Task prompt
Copy the rows below word for word, beginning at the line that contains "coordinates (11, 310)." and stopping after the line that contains "coordinates (739, 451).".

Data

-=-=-

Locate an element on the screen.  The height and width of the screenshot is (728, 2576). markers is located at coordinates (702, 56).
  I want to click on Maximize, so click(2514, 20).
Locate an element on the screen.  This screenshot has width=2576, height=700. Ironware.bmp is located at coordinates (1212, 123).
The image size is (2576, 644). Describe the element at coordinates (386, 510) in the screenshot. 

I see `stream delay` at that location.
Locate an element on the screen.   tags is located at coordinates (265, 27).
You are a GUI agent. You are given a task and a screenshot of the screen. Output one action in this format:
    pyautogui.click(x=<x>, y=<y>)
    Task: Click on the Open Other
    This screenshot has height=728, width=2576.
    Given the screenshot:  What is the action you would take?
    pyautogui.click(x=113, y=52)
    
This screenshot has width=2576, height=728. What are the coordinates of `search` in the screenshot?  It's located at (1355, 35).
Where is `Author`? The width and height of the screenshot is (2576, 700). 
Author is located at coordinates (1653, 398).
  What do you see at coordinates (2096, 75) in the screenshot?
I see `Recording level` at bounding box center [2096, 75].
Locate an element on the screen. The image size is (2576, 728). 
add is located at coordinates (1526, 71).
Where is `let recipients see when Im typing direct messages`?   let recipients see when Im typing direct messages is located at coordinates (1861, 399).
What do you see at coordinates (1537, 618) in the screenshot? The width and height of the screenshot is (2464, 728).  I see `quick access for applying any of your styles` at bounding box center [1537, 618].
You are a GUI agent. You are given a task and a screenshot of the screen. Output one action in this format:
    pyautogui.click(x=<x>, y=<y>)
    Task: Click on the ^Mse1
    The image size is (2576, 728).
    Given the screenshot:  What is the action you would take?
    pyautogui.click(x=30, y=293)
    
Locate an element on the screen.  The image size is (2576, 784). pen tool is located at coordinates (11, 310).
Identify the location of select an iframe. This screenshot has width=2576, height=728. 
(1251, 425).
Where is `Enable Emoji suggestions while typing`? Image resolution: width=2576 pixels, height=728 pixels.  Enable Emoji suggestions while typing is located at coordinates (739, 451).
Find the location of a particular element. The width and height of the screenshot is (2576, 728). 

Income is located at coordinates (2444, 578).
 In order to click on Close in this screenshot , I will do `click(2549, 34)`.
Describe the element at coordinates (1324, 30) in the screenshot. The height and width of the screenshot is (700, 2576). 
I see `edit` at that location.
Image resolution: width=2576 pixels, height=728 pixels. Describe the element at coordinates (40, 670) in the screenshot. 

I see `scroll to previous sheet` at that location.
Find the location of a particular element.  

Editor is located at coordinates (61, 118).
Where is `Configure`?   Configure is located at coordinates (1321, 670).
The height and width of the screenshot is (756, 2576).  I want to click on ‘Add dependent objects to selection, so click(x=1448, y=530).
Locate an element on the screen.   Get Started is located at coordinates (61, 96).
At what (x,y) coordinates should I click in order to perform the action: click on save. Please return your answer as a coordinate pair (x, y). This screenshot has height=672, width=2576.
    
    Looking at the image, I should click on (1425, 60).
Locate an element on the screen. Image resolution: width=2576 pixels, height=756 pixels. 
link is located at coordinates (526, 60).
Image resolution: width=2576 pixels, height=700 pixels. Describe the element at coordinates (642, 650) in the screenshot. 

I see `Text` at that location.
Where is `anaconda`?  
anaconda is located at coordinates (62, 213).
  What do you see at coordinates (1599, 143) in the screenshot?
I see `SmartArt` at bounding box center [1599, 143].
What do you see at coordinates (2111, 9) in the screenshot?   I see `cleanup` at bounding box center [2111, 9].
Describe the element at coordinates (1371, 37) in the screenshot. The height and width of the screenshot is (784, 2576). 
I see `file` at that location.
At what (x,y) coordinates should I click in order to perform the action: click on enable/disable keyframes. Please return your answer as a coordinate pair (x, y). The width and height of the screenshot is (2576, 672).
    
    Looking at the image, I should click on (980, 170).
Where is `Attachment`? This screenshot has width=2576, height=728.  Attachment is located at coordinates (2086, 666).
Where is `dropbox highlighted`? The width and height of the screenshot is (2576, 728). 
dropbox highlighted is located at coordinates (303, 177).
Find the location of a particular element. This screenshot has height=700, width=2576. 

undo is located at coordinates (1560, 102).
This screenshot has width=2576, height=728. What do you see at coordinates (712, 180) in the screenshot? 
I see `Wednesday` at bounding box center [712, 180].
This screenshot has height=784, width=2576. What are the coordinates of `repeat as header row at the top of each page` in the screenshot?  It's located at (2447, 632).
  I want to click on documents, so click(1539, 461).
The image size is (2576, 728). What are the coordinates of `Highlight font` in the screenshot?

-=-=-

Exercise result
Locate an element on the screen.  The image size is (2576, 784). pen tool is located at coordinates (11, 310).
Identify the location of select an iframe. This screenshot has width=2576, height=728. 
(1251, 425).
Where is `Enable Emoji suggestions while typing`? Image resolution: width=2576 pixels, height=728 pixels.  Enable Emoji suggestions while typing is located at coordinates (739, 451).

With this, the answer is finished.